Corrida de aventura é um esporte radical que começa a crescer no Brasil. Atleta e presidente da Acaerj falou a O Eco sobre a final do campeonato mundial, o Ecomotion Pro 2008.

31 de outubro de 2008 · 15 anos atrás
Pinheiro à frente da equipe durante prova de aventura, quando muitas equipes podem varar à noite em busca de melhor colocação. (Foto: Bernardo Rodrigues)
Pinheiro à frente da equipe durante prova de aventura, quando muitas equipes podem varar à noite em busca de melhor colocação. (Foto: Bernardo Rodrigues)
Não há tempo a perder durante as provas, por isso os atletas ingerem alimentos com alto teor calórico e, quando dormem, são por poucas horas. (Foto: Bernardo Rodrigues
Não há tempo a perder durante as provas, por isso os atletas ingerem alimentos com alto teor calórico e, quando dormem, são por poucas horas. (Foto: Bernardo Rodrigues

A corrida de aventura ainda não é tão conhecida no Brasil. Você pode descrever no que consiste este esporte?

A corrida de aventura é um misto de expedição e de competição. Alternando diversas modalidades como trekking, mountain bike e canoagem, as equipes têm que passar por Postos de Controle (PCs) determinados pela organização, orientando-se com mapa e bússola.  Normalmente as equipes são formadas por quatro atletas. É obrigatório a participação de ao menos uma mulher.

As provas podem ter sua duração classificada como curta (início e término no mesmo dia), média (dois ou três dias de prova), ou longa (mais de três dias de prova).

Quais os requisitos para uma pessoa se tornar um atleta de corrida de aventura?

Saber trabalhar em equipe, suportar desconfortos como fome, frio, calor, sono e cansaço e saber preservar a natureza, não necessariamente nessa ordem. O condicionamento físico e a disciplina no treinamento são inerentes a qualquer esporte, mas esses atributos caracterizam bem o atleta de corrida de aventura.

Como é feita a escolha da equipe?  

Normalmente, é feita por pessoas que já se conhecem e têm alguma afinidade, como morar perto, treinar juntos etc. Quando a equipe já está em um nível de competição mais avançado, os critérios de escolha começam a mudar, buscando-se pessoas mais condicionadas e com mais experiência. É comum as equipes terem dificuldade em conseguir a mulher para compor o grupo. Atualmente, o número de atletas homens é significativamente maior que o de mulheres.

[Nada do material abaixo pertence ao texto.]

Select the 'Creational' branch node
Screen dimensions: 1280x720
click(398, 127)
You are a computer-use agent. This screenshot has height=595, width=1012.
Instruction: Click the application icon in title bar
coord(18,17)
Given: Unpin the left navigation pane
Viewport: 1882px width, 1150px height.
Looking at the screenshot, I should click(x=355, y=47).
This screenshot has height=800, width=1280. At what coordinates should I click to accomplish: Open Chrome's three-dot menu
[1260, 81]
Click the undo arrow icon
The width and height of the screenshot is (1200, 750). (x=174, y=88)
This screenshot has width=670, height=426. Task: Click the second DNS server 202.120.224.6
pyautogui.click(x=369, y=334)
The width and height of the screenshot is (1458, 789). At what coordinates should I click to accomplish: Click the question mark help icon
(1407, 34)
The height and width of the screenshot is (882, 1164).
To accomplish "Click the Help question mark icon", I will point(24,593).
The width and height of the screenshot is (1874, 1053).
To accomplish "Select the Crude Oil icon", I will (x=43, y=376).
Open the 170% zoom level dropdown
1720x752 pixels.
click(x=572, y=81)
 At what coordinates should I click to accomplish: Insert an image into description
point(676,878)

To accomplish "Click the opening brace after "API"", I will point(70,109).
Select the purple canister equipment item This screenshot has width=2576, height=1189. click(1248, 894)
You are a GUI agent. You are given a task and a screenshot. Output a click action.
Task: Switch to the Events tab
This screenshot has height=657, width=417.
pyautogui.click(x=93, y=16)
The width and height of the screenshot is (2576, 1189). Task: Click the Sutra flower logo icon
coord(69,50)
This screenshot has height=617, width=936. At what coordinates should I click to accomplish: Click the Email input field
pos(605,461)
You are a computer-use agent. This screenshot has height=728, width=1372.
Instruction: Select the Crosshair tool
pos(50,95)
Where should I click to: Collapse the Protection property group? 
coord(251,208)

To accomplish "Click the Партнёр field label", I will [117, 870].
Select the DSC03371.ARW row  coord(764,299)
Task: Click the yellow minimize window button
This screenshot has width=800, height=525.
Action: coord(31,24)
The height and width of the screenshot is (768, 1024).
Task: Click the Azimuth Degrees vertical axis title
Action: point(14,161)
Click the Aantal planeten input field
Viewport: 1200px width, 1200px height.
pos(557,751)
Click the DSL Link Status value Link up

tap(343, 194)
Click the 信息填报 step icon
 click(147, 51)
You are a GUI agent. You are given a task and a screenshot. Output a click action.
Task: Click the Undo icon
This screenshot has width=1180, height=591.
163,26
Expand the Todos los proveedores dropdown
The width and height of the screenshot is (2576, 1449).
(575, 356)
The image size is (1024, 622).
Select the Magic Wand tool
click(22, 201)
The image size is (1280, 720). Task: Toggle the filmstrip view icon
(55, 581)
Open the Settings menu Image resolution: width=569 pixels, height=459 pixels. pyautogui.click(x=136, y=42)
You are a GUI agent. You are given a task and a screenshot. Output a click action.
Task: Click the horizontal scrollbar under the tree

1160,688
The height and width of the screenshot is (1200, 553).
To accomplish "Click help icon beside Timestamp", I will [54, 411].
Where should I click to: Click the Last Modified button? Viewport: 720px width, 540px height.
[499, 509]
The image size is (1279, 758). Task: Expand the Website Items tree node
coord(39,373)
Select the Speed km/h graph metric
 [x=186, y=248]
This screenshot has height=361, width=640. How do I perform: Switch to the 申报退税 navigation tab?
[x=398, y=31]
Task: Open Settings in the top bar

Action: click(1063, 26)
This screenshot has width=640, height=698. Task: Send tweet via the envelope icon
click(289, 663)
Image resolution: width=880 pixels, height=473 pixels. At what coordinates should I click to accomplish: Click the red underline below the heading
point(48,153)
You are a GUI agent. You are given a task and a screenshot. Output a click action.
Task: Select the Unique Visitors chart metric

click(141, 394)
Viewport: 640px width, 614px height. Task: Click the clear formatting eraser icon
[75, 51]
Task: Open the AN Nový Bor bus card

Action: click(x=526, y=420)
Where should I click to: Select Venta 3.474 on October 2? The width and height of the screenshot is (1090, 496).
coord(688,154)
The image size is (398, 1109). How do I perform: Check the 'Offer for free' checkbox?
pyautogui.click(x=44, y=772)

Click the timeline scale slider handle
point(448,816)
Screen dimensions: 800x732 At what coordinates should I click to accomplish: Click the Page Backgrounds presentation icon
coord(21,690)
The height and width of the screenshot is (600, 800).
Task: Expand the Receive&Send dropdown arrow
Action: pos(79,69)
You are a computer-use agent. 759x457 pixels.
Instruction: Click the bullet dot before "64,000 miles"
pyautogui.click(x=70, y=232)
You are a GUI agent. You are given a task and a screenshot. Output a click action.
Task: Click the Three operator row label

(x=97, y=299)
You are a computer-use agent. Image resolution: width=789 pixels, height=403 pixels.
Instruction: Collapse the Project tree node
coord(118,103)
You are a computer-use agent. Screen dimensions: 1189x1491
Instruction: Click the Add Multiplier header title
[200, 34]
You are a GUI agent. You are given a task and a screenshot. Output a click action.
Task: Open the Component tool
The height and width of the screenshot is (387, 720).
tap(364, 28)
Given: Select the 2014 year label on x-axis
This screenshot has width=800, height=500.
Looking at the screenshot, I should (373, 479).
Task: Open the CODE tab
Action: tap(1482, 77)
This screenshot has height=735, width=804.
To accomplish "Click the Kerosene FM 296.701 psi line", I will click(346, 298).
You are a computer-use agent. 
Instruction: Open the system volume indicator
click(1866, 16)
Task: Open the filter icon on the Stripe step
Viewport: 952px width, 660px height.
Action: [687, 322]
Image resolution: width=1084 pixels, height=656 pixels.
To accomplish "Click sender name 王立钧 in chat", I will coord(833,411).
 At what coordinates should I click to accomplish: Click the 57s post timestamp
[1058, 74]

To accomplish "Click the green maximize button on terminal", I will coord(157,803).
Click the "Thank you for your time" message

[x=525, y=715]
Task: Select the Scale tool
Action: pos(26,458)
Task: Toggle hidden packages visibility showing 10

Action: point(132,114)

Dos lugares em que você já competiu, quais foram os mais bonitos?

A Serra da Canastra, na divisa de Minas Gerais e São Paulo é deslumbrante. Tive a oportunidade de competir duas vezes lá. Remar nas águas do Rio São Francisco e passar por sobre uma cidade que foi inundada também foi uma experiência ímpar. Mesmo sendo o “quintal de casa”, não posso deixar de citar a Ilha Grande, com todas as outras ilhas ao seu redor, e as Prateleiras, em Itatiaia.

Qual o impacto que você acha que tais competições causam em áreas protegidas?

Existem diversas classificações quanto à proteção das áreas. Dependendo do local em questão, deve ser feito um estudo prévio de impacto ambiental para saber se há a necessidade de restringir a passagem dos atletas por algum ponto específico. No caso de parques nacionais, estaduais ou municipais, a direção dos mesmos deve ser sempre informada e consultada algum tempo antes do evento. Em hipótese alguma são feitas competições em reservas biológicas. Deve-se levar em conta, também, que competições de longa e média durações causam pouco ou quase nenhum impacto. Nessas provas, o ritmo dos atletas é bem mais lento, dificilmente você verá uma equipe correndo. E normalmente, já no final do primeiro dia, se tem uma distância grande entre as equipes, o que minimiza o impacto de várias pessoas passando juntas ao mesmo tempo numa mesma trilha.

Qual o papel da Acaerj no circuito estadual?

O objetivo da Acaerj é fomentar o esporte de forma consciente e organizada no estado do Rio de Janeiro. Hoje temos dois circuitos em ativa e outros dois que voltarão em 2009. Com esses quatro circuitos no ano que vem, criaremos um ranking estadual. Isso incentivará os atletas a participarem em maior número de provas e em lugares diferentes do estado.

O que a entidade faz para minimizar o impacto da corrida de aventura no meio-ambiente?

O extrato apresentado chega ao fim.